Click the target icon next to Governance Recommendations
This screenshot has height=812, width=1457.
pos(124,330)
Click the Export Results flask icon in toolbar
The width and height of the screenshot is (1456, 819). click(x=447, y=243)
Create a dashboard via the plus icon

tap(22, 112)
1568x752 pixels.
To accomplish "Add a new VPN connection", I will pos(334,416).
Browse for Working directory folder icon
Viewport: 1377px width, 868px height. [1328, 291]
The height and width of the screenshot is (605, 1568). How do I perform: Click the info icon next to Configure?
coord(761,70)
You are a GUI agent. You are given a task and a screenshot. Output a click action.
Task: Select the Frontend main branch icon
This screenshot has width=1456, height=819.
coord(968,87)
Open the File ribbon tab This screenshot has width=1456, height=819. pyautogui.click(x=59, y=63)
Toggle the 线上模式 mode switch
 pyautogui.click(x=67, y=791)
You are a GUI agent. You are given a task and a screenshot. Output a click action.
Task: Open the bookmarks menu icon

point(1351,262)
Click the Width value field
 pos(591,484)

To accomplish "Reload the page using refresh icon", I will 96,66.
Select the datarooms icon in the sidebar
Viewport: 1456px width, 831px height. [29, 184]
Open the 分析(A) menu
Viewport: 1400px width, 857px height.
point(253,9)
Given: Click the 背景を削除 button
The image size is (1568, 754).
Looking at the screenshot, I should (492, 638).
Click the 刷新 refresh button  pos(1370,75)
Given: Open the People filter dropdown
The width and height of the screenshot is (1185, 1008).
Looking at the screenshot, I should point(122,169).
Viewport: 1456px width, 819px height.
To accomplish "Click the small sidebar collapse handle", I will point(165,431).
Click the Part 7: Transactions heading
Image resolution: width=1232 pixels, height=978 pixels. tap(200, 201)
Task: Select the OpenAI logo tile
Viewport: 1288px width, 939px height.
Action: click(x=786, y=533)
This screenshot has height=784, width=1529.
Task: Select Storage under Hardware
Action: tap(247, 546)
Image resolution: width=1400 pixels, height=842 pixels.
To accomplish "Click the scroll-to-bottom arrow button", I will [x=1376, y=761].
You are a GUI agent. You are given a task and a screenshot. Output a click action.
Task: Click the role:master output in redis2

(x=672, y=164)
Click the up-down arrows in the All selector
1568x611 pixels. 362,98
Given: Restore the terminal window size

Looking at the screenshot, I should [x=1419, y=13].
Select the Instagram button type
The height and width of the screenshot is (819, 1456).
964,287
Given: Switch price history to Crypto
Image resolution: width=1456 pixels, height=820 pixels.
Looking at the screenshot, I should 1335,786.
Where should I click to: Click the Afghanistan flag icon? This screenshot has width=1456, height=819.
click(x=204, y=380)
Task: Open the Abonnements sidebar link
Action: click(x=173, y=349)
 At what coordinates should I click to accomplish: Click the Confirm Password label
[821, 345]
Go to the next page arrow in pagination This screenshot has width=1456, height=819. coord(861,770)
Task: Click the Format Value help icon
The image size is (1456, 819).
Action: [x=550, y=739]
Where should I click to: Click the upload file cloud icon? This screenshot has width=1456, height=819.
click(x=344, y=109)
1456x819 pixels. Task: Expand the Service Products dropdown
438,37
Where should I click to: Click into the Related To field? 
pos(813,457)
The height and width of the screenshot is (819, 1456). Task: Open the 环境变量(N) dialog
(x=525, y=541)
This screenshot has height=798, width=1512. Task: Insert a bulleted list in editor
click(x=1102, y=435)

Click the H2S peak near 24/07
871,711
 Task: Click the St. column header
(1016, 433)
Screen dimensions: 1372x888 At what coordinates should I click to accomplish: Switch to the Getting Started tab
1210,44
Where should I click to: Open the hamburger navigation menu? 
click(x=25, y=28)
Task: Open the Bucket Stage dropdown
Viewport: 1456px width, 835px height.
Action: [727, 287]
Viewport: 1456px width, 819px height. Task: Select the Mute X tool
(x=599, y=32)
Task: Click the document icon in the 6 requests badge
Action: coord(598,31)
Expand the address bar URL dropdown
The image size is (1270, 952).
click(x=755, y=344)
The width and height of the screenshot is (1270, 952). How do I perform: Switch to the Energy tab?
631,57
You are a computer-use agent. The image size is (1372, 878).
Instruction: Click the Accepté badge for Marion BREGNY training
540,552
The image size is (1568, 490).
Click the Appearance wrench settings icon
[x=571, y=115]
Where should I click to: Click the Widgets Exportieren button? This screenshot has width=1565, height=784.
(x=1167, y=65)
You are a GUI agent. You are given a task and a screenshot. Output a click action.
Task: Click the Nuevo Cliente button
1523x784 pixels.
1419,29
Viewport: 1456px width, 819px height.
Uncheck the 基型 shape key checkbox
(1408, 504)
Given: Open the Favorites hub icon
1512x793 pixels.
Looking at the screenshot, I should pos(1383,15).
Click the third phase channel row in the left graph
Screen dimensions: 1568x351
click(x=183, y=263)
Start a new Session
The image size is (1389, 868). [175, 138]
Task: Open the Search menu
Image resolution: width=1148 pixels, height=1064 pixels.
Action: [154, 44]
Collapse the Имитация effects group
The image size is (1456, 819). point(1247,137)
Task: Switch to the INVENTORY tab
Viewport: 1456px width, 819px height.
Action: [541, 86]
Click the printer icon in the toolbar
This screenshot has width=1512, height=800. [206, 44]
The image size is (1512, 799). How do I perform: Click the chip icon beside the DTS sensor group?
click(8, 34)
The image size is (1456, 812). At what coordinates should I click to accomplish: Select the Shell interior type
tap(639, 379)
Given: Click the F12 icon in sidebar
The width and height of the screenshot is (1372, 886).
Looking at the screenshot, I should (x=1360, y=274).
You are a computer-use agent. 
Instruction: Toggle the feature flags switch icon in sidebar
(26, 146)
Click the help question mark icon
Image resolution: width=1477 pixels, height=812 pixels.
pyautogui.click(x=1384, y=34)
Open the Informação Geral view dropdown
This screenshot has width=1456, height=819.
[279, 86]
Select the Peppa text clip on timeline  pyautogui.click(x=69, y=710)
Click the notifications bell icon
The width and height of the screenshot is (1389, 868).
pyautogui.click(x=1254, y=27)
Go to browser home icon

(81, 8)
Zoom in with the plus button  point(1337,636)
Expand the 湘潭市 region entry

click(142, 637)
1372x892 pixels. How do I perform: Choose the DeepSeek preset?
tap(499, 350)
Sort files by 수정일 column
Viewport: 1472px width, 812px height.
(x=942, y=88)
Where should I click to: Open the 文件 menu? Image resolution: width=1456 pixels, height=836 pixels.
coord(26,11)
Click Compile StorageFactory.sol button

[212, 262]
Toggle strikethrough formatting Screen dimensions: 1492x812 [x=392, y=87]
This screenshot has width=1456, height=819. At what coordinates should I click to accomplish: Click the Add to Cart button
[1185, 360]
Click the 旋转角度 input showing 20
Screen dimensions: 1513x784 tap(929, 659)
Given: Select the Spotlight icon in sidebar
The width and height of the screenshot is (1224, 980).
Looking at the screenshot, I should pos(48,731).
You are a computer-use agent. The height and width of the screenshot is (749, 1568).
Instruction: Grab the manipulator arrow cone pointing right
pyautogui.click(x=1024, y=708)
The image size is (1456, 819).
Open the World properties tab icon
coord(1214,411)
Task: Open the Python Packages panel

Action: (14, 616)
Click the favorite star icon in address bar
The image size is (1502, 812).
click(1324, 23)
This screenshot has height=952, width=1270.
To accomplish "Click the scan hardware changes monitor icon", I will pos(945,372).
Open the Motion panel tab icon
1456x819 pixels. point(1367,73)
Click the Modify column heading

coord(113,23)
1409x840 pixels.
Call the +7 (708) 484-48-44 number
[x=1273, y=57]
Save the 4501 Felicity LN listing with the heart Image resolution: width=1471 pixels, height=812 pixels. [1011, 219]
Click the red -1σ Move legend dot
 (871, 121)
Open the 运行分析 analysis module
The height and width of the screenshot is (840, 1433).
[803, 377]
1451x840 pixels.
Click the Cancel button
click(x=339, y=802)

TASK OBJECTIVE — Look through the listing above and copy each line where the string "computer" occurs.

EXERCISE RESULT —
You are a computer-use agent. The image size is (1372, 878).
You are a computer-use agent. 
You are a computer-use agent. The height and width of the screenshot is (749, 1568).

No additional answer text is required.